Dann zieht die Truppe los. Ein älteres Ehepaar macht die Küche. Ein Mann kommt von der Zeitung und schreibt eine Reportage über den Treck. Einer will seine Familie aus dem New Yorker Drecksloch holen, in dem sie lebt. Das Kindermädchen aus Chicago hat nichts zu verlieren. Eine geheuerte Kraft ist der Packer, den allerdings seine Vergangenheit, mit Schießgewehren bewaffnet, verfolgt. Wir schreiben das Jahr 1898. Ausgewanderte sind sie alle, aus Deutschland. Sie ziehen los.

Sie reiten. Sie reiten und reiten. Widrigkeiten stellen sich ein, ein Radbruch, eine Bärenfalle, Orientierungsprobleme. Zwei Kopfgeldjäger und diverse Indianer marschieren als Zitate aus der Genregeschichte durchs Bild. Einstellungen, die alle sehr nüchterner Art sind, sogar in den tollen leinwandbreiten Landschaftsaufnahmen werden sie durch Schwarzblenden zäsuriert und durch sparsame Riffs von Dylan Carlson, Gitarrist der Doom-Band Earth.

Allmählich wird die Reisetruppe dezimiert. Die Übriggebliebenen reiten in die nächste Schwarzblende weiter. Das Repetitive ist dabei Methode. Hoch zu Ross: Nina Hoss, die Ungerührtheit in Person. Wer Gold mit Fieber assoziiert, liegt hier falsch. „Gold“ ist kühl bis ans Herz, fiebert höchstens eiskalt.
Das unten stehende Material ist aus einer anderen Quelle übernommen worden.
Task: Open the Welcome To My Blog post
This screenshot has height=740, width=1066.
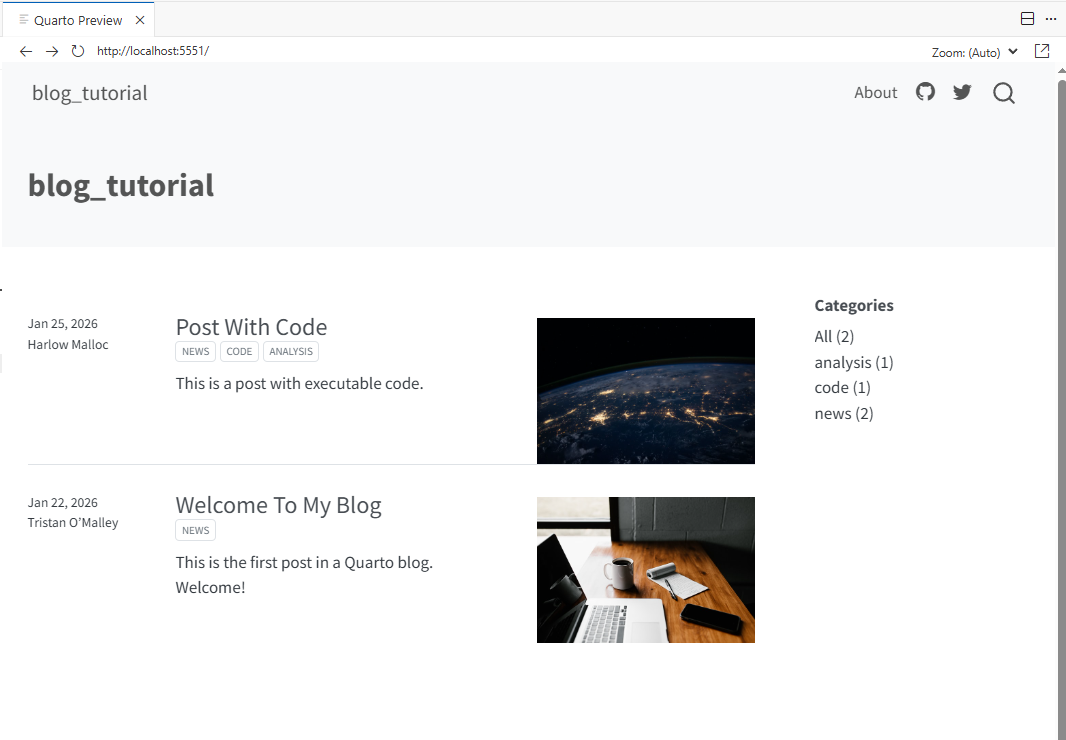Action: click(x=278, y=505)
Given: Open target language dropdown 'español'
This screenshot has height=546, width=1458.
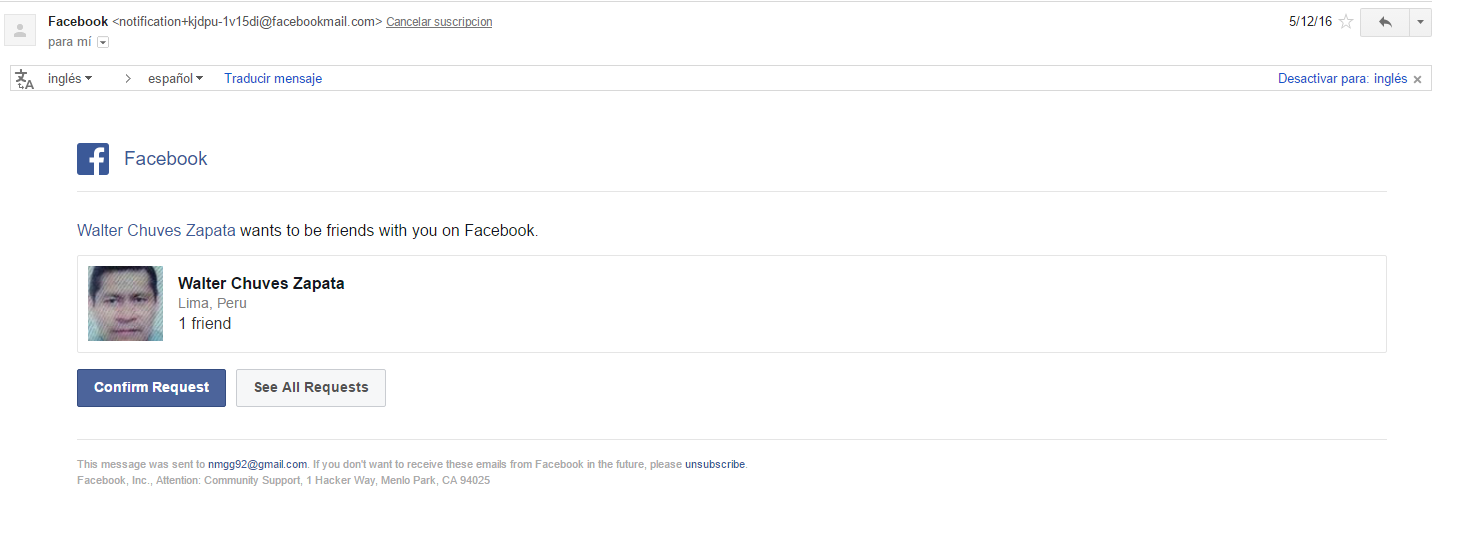Looking at the screenshot, I should click(175, 78).
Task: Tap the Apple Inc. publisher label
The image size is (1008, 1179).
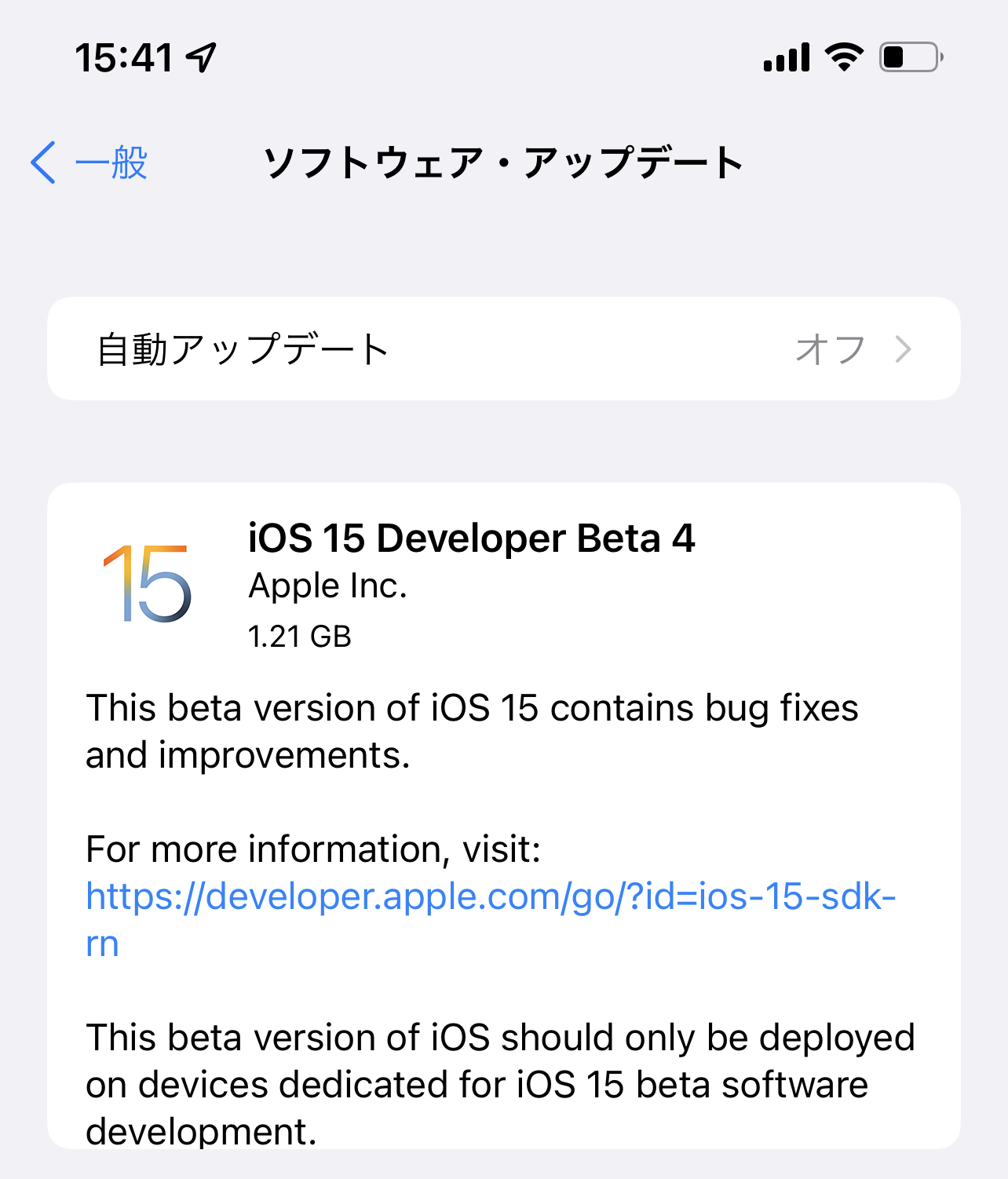Action: click(x=327, y=586)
Gelegentlich wagt Thomas Arslan einen Schritt in Richtung Erzählung: Der Packer und das Kindermädchen kommen sich näher. Konflikte zwischen den Mitgliedern der immer erschöpfteren Gruppe zeichnen sich ab. Dann erweist sich Laser als Schurke und es wird das Recht in der Wildnis diskutiert und praktiziert und hintenrum suspendiert.

„Lost“ in Kanada

Durch Mark und Bein geht später eine Säge. Mehr passiert aber nicht. Immer reiten sie zielstrebig weiter. Ziemlich „lost“ in Kanada – wo freilich die Serie gleichen Namens geradezu plotwütig ist, übt Arslan verschärfte Plotabstinenz. Sogar die früh eingeführten Verfolger werfen nur den Fatalismus eines absehbaren Ausgangs voraus.

Einerseits ist das ja bewundernswert konsequent. Auch gar nicht bierernst, das Wissen um die Absurdität der historischen wie der filmischen Expedition scheint durch. Andererseits fehlt irgendwann der Mehrwert, den diese Reduktion des Historienfilms auf die reine Struktur, auf die Einstellung als Diskursangebot, auf das Mundwinkelzucken der Nina Hoss als größte denkbare Regung doch auf anderer Ebene bieten sollte.

So richtig mitfühlen soll ich wohl nicht. Auch auf Spannung legt Arslan es nicht an. Was bleibt vom Gold und der Gier und der Verzweiflung? Ritte, Schüsse, Blicke in die Menge, jedoch fern aller Fülle, vielmehr alles recht gründlich entleert.

15 Februar, 15 Uhr und 17. Februar, 10.00 Uhr, Friedrichstadt-Palast.